→ **Records shown**:
========================================
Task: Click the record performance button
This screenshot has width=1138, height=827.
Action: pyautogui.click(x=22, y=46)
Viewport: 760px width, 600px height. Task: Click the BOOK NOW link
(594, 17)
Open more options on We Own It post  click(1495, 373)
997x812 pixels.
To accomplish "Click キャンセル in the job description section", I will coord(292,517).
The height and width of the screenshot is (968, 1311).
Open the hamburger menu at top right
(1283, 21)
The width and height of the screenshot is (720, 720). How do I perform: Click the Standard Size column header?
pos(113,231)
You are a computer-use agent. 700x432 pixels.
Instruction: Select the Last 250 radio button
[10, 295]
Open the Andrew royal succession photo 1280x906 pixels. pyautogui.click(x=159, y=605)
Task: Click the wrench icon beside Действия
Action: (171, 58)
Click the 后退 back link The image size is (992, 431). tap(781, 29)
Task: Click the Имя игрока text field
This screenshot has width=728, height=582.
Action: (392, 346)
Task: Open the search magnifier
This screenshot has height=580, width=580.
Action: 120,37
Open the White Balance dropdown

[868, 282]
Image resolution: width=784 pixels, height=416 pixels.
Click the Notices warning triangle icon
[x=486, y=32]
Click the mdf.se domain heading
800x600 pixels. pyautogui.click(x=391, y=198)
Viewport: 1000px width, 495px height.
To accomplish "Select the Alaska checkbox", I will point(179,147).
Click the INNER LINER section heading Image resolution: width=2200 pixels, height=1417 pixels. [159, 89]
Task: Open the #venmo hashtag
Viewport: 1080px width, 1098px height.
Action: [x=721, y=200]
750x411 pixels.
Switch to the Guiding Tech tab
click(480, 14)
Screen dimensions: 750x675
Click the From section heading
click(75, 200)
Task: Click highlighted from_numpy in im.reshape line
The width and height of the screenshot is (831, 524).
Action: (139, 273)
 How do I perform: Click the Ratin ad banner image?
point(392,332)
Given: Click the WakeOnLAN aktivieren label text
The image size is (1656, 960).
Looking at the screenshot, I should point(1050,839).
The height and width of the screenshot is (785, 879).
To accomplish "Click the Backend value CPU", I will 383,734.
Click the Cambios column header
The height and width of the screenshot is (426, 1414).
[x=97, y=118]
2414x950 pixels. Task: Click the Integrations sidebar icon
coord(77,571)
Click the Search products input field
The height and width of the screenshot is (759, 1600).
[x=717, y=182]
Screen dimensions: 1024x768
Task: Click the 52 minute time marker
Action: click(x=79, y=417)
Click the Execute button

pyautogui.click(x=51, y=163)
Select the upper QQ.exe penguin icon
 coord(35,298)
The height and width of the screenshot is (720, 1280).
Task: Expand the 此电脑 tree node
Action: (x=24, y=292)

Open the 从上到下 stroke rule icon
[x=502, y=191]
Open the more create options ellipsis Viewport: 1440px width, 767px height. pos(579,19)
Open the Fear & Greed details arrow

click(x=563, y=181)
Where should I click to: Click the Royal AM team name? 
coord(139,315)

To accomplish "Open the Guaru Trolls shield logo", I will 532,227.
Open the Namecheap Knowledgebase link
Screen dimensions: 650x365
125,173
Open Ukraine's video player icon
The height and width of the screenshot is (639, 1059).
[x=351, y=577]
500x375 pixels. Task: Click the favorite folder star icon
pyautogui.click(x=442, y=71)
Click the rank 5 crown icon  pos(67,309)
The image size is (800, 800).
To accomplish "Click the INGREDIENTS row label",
========================================
Repeat the listing above without any change.

Task: Click the record performance button
This screenshot has width=1138, height=827.
Action: pyautogui.click(x=22, y=46)
Viewport: 760px width, 600px height. Task: Click the BOOK NOW link
(594, 17)
Open more options on We Own It post  click(1495, 373)
997x812 pixels.
To accomplish "Click キャンセル in the job description section", I will coord(292,517).
The height and width of the screenshot is (968, 1311).
Open the hamburger menu at top right
(1283, 21)
The width and height of the screenshot is (720, 720). How do I perform: Click the Standard Size column header?
pos(113,231)
You are a computer-use agent. 700x432 pixels.
Instruction: Select the Last 250 radio button
[10, 295]
Open the Andrew royal succession photo 1280x906 pixels. pyautogui.click(x=159, y=605)
Task: Click the wrench icon beside Действия
Action: (171, 58)
Click the 后退 back link The image size is (992, 431). tap(781, 29)
Task: Click the Имя игрока text field
This screenshot has width=728, height=582.
Action: (392, 346)
Task: Open the search magnifier
This screenshot has height=580, width=580.
Action: 120,37
Open the White Balance dropdown

[868, 282]
Image resolution: width=784 pixels, height=416 pixels.
Click the Notices warning triangle icon
[x=486, y=32]
Click the mdf.se domain heading
800x600 pixels. pyautogui.click(x=391, y=198)
Viewport: 1000px width, 495px height.
To accomplish "Select the Alaska checkbox", I will point(179,147).
Click the INNER LINER section heading Image resolution: width=2200 pixels, height=1417 pixels. [159, 89]
Task: Open the #venmo hashtag
Viewport: 1080px width, 1098px height.
Action: [x=721, y=200]
750x411 pixels.
Switch to the Guiding Tech tab
click(480, 14)
Screen dimensions: 750x675
Click the From section heading
click(75, 200)
Task: Click highlighted from_numpy in im.reshape line
The width and height of the screenshot is (831, 524).
Action: (139, 273)
 How do I perform: Click the Ratin ad banner image?
point(392,332)
Given: Click the WakeOnLAN aktivieren label text
The image size is (1656, 960).
Looking at the screenshot, I should point(1050,839).
The height and width of the screenshot is (785, 879).
To accomplish "Click the Backend value CPU", I will 383,734.
Click the Cambios column header
The height and width of the screenshot is (426, 1414).
[x=97, y=118]
2414x950 pixels. Task: Click the Integrations sidebar icon
coord(77,571)
Click the Search products input field
The height and width of the screenshot is (759, 1600).
[x=717, y=182]
Screen dimensions: 1024x768
Task: Click the 52 minute time marker
Action: click(x=79, y=417)
Click the Execute button

pyautogui.click(x=51, y=163)
Select the upper QQ.exe penguin icon
 coord(35,298)
The height and width of the screenshot is (720, 1280).
Task: Expand the 此电脑 tree node
Action: (x=24, y=292)

Open the 从上到下 stroke rule icon
[x=502, y=191]
Open the more create options ellipsis Viewport: 1440px width, 767px height. pos(579,19)
Open the Fear & Greed details arrow

click(x=563, y=181)
Where should I click to: Click the Royal AM team name? 
coord(139,315)

To accomplish "Open the Guaru Trolls shield logo", I will 532,227.
Open the Namecheap Knowledgebase link
Screen dimensions: 650x365
125,173
Open Ukraine's video player icon
The height and width of the screenshot is (639, 1059).
[x=351, y=577]
500x375 pixels. Task: Click the favorite folder star icon
pyautogui.click(x=442, y=71)
Click the rank 5 crown icon  pos(67,309)
The image size is (800, 800).
To accomplish "Click the INGREDIENTS row label",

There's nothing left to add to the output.